[WHAT THE TASK REQUIRES]
Would you count the lines below that contain the string "computer" and reply with that number only?

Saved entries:
/---

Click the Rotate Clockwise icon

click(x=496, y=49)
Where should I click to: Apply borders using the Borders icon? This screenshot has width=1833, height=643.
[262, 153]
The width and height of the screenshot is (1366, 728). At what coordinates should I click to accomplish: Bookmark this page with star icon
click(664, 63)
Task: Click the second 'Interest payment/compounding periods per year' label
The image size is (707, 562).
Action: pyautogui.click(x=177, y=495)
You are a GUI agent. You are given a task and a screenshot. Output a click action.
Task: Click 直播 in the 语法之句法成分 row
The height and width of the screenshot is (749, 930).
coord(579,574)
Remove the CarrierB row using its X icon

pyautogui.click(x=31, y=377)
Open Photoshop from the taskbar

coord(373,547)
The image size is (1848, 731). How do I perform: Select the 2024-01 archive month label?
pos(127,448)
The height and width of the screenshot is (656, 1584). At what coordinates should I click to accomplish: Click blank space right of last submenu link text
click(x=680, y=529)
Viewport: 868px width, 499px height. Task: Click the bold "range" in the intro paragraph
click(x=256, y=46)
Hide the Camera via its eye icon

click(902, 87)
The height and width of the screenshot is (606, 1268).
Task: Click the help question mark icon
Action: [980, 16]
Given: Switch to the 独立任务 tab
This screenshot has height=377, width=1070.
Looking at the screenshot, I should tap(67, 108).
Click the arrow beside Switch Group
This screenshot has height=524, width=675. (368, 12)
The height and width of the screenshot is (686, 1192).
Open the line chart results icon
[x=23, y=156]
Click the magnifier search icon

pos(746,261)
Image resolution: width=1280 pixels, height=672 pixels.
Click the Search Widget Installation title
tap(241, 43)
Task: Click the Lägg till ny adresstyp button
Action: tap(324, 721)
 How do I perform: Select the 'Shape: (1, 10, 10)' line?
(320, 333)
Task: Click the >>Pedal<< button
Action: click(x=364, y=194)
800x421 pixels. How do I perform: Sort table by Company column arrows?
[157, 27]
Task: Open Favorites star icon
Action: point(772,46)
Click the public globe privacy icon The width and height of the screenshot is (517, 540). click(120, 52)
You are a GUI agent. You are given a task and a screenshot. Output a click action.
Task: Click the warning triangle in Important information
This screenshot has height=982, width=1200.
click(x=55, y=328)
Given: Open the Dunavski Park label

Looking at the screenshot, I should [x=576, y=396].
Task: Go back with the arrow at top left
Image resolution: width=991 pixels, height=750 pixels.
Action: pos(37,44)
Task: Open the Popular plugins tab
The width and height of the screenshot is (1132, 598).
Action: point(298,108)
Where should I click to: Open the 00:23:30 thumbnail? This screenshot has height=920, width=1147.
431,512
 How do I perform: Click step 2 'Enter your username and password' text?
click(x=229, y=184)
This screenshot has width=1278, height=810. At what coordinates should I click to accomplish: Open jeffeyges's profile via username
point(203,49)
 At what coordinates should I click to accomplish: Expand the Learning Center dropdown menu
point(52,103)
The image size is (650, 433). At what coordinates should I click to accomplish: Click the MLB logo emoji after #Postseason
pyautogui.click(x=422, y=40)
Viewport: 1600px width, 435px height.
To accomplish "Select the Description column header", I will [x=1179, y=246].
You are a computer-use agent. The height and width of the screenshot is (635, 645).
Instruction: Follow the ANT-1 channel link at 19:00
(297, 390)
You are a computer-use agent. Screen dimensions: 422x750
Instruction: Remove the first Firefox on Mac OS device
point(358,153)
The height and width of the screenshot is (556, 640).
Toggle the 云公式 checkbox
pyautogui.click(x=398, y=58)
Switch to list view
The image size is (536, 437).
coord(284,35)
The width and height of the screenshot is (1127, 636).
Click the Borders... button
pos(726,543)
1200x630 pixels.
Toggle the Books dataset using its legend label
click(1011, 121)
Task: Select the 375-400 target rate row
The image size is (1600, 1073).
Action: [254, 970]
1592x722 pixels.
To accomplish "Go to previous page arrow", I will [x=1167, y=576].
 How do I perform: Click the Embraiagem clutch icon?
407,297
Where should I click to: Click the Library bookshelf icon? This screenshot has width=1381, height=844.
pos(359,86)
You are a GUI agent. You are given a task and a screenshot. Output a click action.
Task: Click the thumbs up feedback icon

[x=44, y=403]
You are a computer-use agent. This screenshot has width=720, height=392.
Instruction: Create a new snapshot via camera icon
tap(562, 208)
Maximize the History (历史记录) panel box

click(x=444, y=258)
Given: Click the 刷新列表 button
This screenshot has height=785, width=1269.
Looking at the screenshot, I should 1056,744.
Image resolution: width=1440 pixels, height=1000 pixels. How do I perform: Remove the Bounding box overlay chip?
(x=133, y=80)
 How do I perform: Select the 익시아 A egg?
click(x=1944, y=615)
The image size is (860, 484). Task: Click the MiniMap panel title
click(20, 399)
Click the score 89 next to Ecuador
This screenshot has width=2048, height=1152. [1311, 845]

\---

[FINISHED EXERCISE]
3